Но читатель нисколько не проявлял нетерпения узнать об этом. Когда Чарльз с Кэт вернулись в Лондон, истина предстала без покровов.

«Посмертные записки Пиквикского клуба», выпуск первый, вышли тиражом в четыреста экземпляров. Но и этот тираж еще не был распродан, на «Пиквика» не поступало никаких требований из книжных магазинов.

«Скетчи Боза» распродавались бойко, Мэкрон был вполне удовлетворен. Мистеры Чепмен и Холл хмурились.

Надо было немедленно приниматься за репортерскую работу по «Кроникль». И продолжать «Пиквика». Он писал третий выпуск.

Перед поездкой на ферму он простился с пиквикистами в гостеприимных стенах Менор Фарм.

Пиквикисты завели знакомство с дородным мистером Уордлем на полевых маневрах. Если бы не ветерок, сдунувший цилиндр мистера Пиквика, знакомство не состоялось бы. Но оно должно было произойти, и почтенный сквайр, пригласив пиквикистов на свою благоденствующую ферму и в круг своей благоденствующей семьи, развлекал гостей старомодным вистом и рассказом сельского священника, постоянного партнера в Дингли Дэлл.

Чарльз встречал такого гостеприимного сквайра, как мистер Уордль. Не очень давно ему пришлось быть неподалеку от Рочестера, в Мэдстоне, и там, в окрестностях городка, почитаемого столицей графства Кент, он встретился около поселка Сендлинг с мистером Спонгом.

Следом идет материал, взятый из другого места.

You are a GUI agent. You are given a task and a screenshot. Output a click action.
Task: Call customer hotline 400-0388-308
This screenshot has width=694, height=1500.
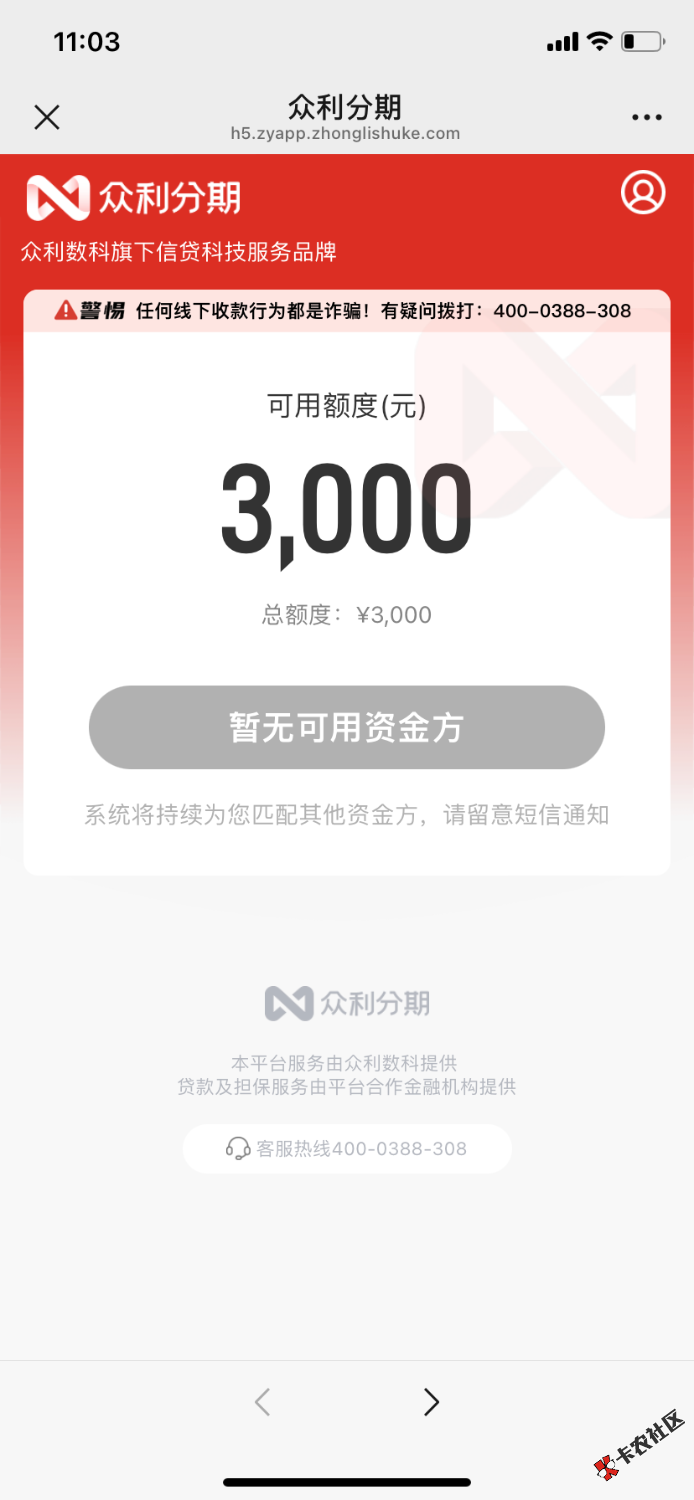(x=347, y=1148)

Ферма Коб Три с усадьбой времен Елизаветы очень понравилась Чарльзу. Понравился ему и приветливый мистер Спонг, и древняя старушка — мать гостеприимного сквайра. Теперь сквайр превратился в мистера Уордля, а его преклонных лег мать — в тугоухую, уютную старушку, которой оказывали столь почтительное внимание прочие члены семейства мистера Уордля.

Но священник кончил свой рассказ о возвращении каторжника и находился сейчас в типографии, чтобы выступить во втором выпуске «Пиквика». Надо было продолжить описание тихой и мирной жизни в Дингли Дэлл на Менор Фарм и ввергнуть пиквикистов в пучину приключений. Но сперва надо было познакомиться с теми гравюрами, которые уже, конечно, готовы у Роберта Сеймура для второго выпуска.

Нет, Роберт Сеймур еще не выполнил заказа. Последнее время он работает очень медленно. Пока готовы только две гравюры. Мистер Чепмен боится, что Сеймур заставит отложить выход второго выпуска, а это невозможно. Нельзя начинать какое-нибудь дело и с первых шагов нарушать обязательства перед читателями. И мистеру Чепмену не нравится умонастроение Роберта Сеймура. Художник впал в какую-то меланхолию, совсем не похож на самого себя. Хотя нужно признать, что погоня мистера Пиквика за шляпой на глазах мальчишек и семейства мистера Уордля, расположившегося в карете, мастерское произведение; читатель сразу улыбнется, бросив взгляд на эту сцену.

Дни идут, но Сеймур не обращает внимания на напоминания мистера Холла. Срок появления второго выпуска приближается, но пока есть только три гравюры, а в майском выпуске должно быть не три гравюры, а четыре. У художника жена и девять детей, он мог бы подумать хотя бы о них, зависящих от его карандаша, если ему безразлична судьба «Пиквика» и доброе имя молодой издательской фирмы. Мистер Чепмен озабочен. Мистер Холл тоже озабочен.

Чарльз возмущен; такого легкомысленного отношения к работе не потерпели бы в газете. Неужели талант может служить оправданием?

Но его возмущение внезапно обрывается. Наступает двадцатое апреля. Днем он узнает, что Роберт Сеймур покончил с собой.

Когда жалость к несчастному теряет свою остроту, возникает вопрос о судьбе «Пиквика». Ясно, что за короткий срок нельзя разыскать подходящего художника. Значит, второй выпуск, вместо четырех гравюр, украсится тремя. Печально, но все же это полбеды. Хуже другое — удастся ли найти художника, который смог бы сохранить манеру Сеймура и образы, которые должны повторяться из выпуска в выпуск. Читатель уже узнал пиквикистов и мистера Джингля. Правда, читатель как будто немногочисленный, но все же ни на что не похоже, если в дальнейших выпусках он увидит совсем других героев.